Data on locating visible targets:
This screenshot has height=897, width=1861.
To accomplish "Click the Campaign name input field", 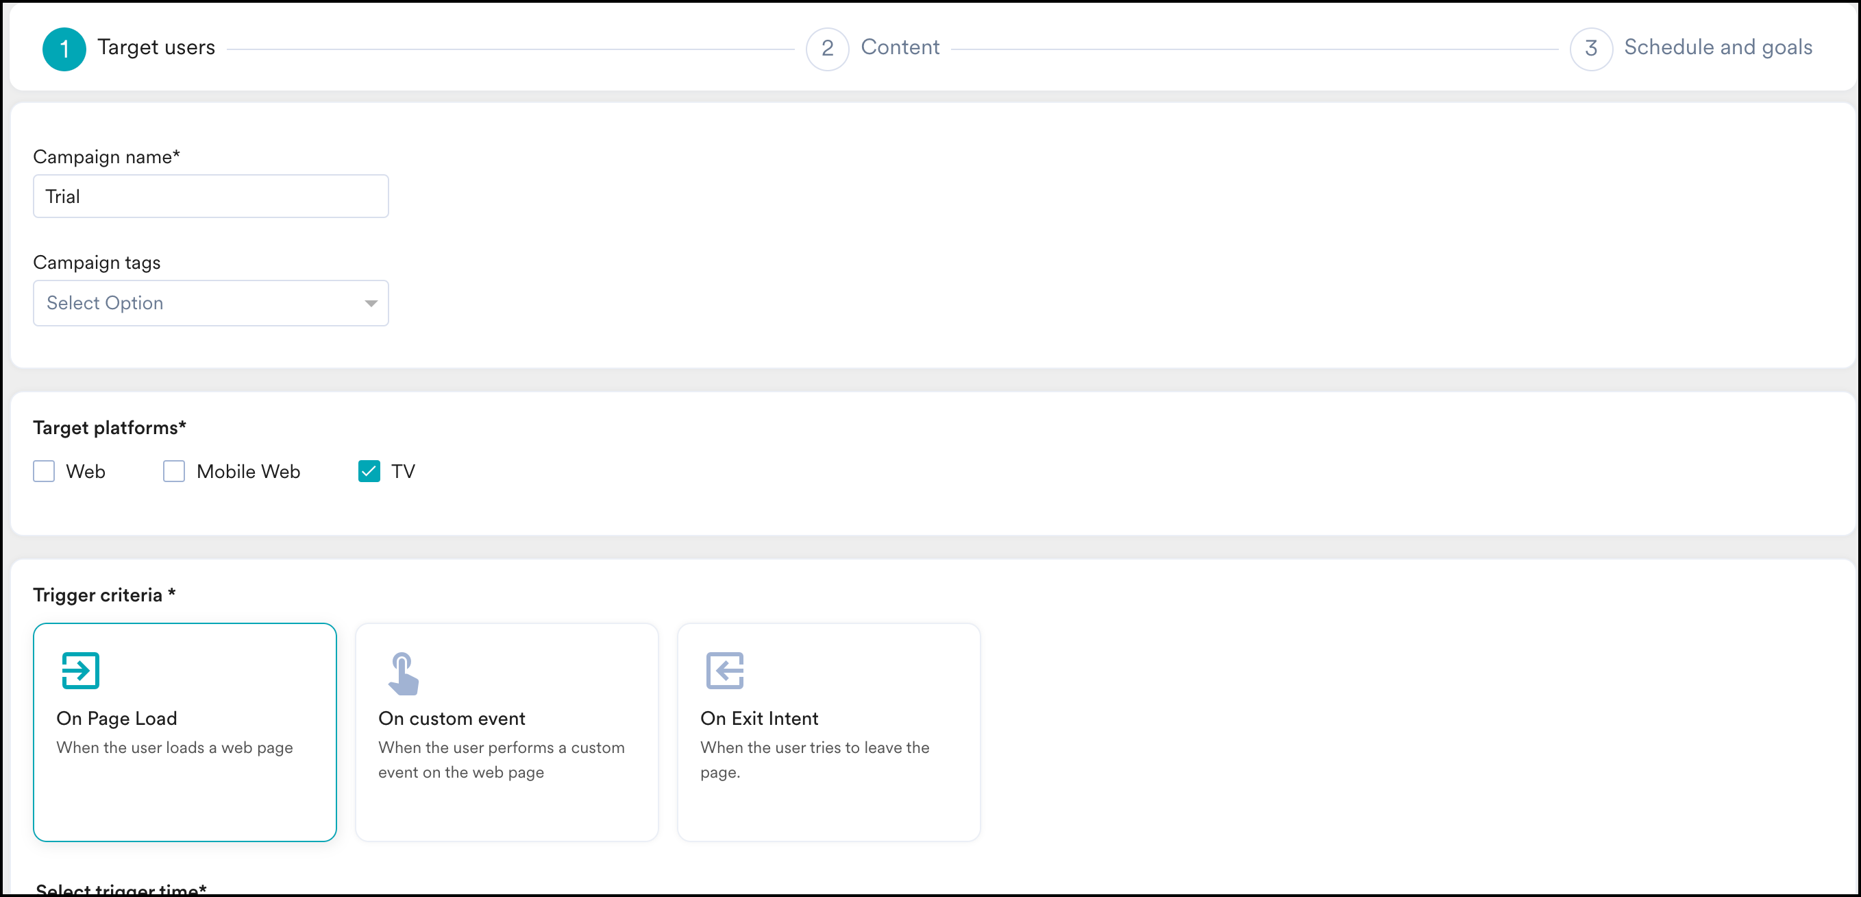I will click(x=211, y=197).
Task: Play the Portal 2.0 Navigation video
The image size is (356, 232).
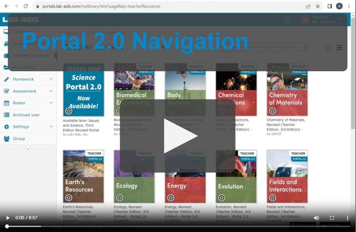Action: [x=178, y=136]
---
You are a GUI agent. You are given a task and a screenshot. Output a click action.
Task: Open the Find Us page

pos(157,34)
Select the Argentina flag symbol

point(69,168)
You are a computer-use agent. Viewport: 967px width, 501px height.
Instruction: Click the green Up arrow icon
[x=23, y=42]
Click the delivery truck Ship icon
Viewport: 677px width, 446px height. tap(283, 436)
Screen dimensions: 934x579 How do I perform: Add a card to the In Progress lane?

WORK TO BE COMPLETED> Express the records from the line containing "Task: Play the Portal 2.0 Navigation video" through the line containing "Action: [x=178, y=136]" as a numbered list, with one item per line and blank lines left out. Leave the pictures out of the answer.

RESPONSE TO THIS TASK>
1. Task: Play the Portal 2.0 Navigation video
2. The image size is (356, 232).
3. Action: [x=178, y=136]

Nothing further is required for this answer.